Kompolnas Diminta Turun Usut Tuntas Kasus Penembakan Warga oleh Oknum Brimob
Pasalnya, perusahaan kelapa sawit itu turut bertanggungjawab atas kasus yang menghilangkan nyawa Beni. Dia berharap manajemen yang ada di PT BPL diganti semua, karena mereka dinilai yang memicu awal terjadi kasus penembakan tersebut.
“Kalau tidak ada suruhan dari mereka tidak mungkin kejadian seperti ini. Selain itu, ini bukan kejadian pertama yang melibatkan penembakan oleh anggota Brimob terhadap warga. Sebelumnya, anggota Brimob juga terlibat dalam kasus lain,” tuturnya.

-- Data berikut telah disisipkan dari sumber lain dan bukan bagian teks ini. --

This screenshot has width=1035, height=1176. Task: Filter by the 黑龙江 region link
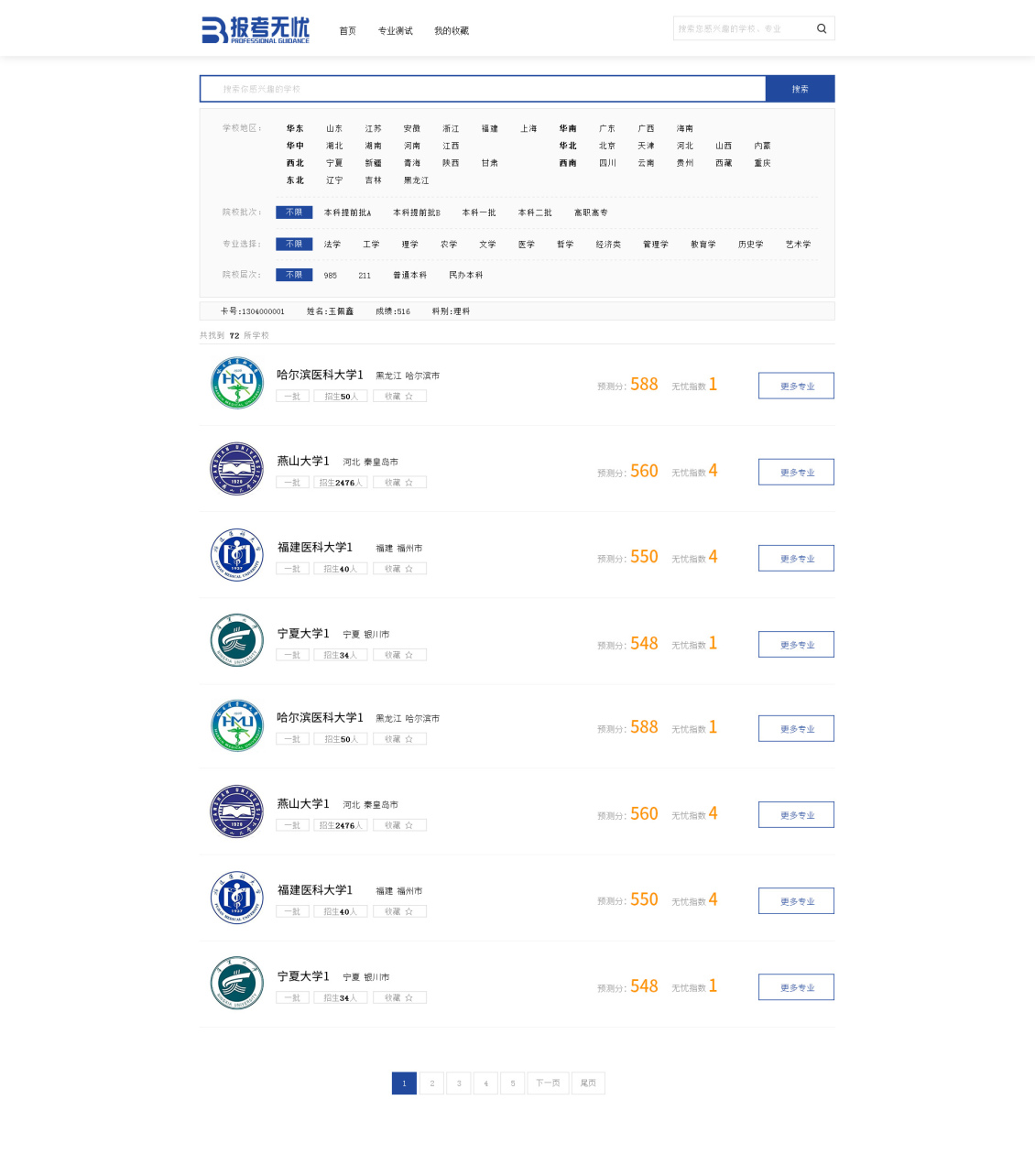[x=417, y=180]
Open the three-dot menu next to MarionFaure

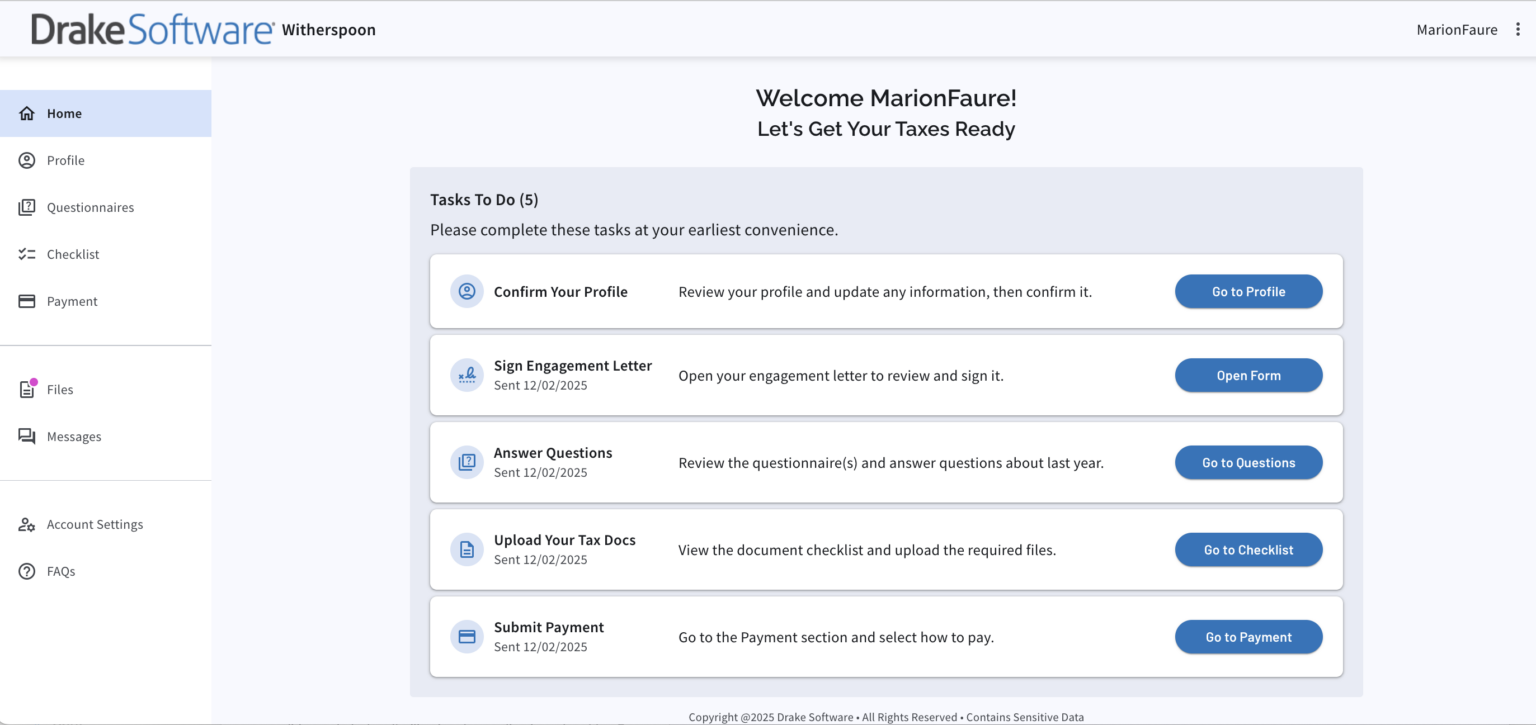click(1518, 29)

“Ya ada kasus lagi sebelumnya oleh anggota Brimob, penembakan seorang warga Desa Berang mengakibatkan cacat permanen pada bagian kaki. Itu pertama kali terjadi sekitar belasan tahun lalu. Di mana, korban merupakan warga disabilitas,” ungkapnya.
Meski pada kasus pertama itu korban memiliki keterbelakangan mental, korban tetap ditembak karena lakukan perlawanan. Korban yang ditembak angota Brimob, bernama Muri (29), lantaran mengambil biji timah area bandar perkebunan kelapa sawit.
“Korban sudah meninggal dunia tapi bukan pas kejadian. Korban ditembak di bagian kaki sehingga cacat permanen. Jadi kami merasa khawatir dengan keberadaan anggota Brimob yang sering dilibatkan dalam pengamanan di PT BPL,” tambahnya.
Terakhir, kata Romi masyarakat menuntut agar pengamanan dari Brimob dihentikan dan digantikan oleh TNI atau polisi, untuk mencegah kejadian serupa di masa depan.
“Keinginan masyarakat itu tidak ada lagi pengamanan dari anggota Brimob untuk mengamankan perusahaan di sini karena anggota Brimob sering membawa senapan. Mereka tidak hanya menakuti melainkan menembak, jangan sampai ketiga kali,” jelasnya.